ibaPDA, in combinazione con dispositivi dedicati al monitoraggio PROFINET, estende la diagnostica al livello di comunicazione dei sistemi di automazione industriale. Anziché affidarsi esclusivamente alla diagnostica dei controllori, gli ingegneri ottengono visibilità sull’attività di rete, sui tempi di comunicazione, sulle transizioni di stato e sulle interazioni dei segnali tra i dispositivi collegati. Ciò risulta particolarmente utile quando si indagano guasti sporadici che non possono essere facilmente riprodotti. I disturbi legati alla comunicazione spesso lasciano poche tracce nei registri standard dei controllori, rendendo difficile l’identificazione della causa principale. Acquisendo le informazioni a livello di rete insieme ai dati di processo, i team di ingegneri ottengono un quadro più completo del comportamento del sistema e possono correlare in modo più efficace gli eventi di comunicazione con le reazioni delle macchine.

**Attività proposte**
(a) Secondo il brano sulla diagnostica PROFINET con ibaPDA, in quale situazione risulta particolarmente utile la visibilità sul livello di comunicazione?
(b) Elenca tutti gli aspetti su cui, secondo il brano sulla diagnostica PROFINET con ibaPDA, gli ingegneri ottengono visibilità.
(c) Scrivi il seguito del brano sulla diagnostica PROFINET con ibaPDA, riprendendo dopo la sua ultima frase.

**Voci estratte**
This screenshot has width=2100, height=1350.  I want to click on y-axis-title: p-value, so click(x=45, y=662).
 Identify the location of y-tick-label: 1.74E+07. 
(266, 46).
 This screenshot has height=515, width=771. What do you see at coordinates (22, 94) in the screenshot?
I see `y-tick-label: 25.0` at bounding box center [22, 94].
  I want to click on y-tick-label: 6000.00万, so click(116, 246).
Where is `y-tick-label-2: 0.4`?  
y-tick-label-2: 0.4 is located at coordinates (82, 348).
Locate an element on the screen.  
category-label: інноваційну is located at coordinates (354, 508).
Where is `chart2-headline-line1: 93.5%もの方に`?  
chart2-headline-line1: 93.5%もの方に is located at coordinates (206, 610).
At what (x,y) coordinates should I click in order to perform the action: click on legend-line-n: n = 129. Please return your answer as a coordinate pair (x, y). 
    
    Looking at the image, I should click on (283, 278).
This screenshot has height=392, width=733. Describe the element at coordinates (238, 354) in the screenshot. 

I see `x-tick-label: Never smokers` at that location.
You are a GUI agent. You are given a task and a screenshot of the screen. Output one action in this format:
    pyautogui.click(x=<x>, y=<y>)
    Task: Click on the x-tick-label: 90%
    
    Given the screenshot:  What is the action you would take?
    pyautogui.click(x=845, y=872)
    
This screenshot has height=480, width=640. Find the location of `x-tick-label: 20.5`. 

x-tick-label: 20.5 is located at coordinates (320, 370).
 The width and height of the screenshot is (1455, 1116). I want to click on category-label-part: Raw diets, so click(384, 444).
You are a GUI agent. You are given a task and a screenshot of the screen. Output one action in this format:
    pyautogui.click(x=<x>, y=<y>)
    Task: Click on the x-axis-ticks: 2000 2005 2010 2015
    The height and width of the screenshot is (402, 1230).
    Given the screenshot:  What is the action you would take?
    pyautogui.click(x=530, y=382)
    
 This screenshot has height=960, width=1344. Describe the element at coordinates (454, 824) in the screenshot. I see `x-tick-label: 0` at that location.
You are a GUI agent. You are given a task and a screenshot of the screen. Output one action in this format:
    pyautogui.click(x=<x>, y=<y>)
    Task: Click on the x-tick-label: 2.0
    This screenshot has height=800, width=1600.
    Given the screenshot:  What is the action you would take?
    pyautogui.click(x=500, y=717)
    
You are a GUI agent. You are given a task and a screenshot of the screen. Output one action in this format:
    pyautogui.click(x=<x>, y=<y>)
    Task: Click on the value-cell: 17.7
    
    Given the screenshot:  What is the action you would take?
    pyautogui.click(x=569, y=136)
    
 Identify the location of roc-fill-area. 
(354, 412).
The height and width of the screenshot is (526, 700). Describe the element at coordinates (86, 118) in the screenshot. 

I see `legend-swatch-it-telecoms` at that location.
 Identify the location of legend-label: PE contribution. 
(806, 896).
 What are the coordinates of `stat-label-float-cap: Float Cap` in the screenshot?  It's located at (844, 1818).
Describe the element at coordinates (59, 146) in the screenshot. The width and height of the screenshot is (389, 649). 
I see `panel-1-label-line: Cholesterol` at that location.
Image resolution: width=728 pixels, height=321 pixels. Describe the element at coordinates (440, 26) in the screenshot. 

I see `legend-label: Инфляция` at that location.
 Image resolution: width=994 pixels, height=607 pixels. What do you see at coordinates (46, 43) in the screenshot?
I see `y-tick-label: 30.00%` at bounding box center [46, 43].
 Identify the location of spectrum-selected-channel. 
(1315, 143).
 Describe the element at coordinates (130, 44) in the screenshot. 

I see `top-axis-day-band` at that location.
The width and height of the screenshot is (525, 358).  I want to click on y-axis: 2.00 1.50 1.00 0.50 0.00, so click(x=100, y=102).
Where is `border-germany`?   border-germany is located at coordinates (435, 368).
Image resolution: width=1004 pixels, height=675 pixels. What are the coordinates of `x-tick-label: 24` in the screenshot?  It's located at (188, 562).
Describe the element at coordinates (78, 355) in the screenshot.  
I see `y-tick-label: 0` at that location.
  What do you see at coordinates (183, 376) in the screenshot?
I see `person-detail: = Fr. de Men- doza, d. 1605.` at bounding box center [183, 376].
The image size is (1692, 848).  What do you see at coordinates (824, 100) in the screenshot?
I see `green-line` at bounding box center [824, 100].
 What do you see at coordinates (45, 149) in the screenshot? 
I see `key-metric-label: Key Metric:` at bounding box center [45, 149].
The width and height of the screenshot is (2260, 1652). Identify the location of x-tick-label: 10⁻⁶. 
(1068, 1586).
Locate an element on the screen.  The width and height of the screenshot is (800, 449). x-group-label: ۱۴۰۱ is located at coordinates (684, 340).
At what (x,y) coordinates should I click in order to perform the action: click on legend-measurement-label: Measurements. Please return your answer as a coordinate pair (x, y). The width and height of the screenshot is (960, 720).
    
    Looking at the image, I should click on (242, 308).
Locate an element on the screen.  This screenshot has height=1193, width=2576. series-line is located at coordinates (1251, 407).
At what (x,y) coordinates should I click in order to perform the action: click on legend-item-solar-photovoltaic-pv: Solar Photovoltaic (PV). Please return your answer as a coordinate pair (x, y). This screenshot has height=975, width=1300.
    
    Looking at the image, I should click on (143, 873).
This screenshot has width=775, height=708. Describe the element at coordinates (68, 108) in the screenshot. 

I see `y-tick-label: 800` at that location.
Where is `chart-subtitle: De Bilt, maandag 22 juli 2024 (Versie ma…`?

**Risultati per attività**
(a) Quando si indagano guasti sporadici che non possono essere facilmente riprodotti.

(b)
- l'attività di rete
- i tempi di comunicazione
- le transizioni di stato
- le interazioni dei segnali tra i dispositivi collegati

(c)
ibaPADU è progettato per applicazioni che richiedono frequenze di campionamento notevolmente superiori a quelle offerte dalle piattaforme di automazione standard. Registrando segnali analogici e digitali a frequenze fino a 150 kHz, consente un’analisi dettagliata di fenomeni in rapida evoluzione quali eventi vibrazionali, dinamiche dei sensori, perturbazioni energetiche e comportamenti complessi delle macchine. L’acquisizione ad alta velocità aiuta a rivelare modelli e interazioni che altrimenti rimarrebbero nascosti a causa di una risoluzione temporale insufficiente. Questo ulteriore livello di dettaglio consente indagini più precise su problemi meccanici e legati ai processi. Per i team di manutenzione e ingegneria, il risultato è una maggiore visibilità sugli eventi critici e una base analitica più solida per diagnosticare perdite di produzione, problemi di qualità e anomalie relative alle apparecchiature.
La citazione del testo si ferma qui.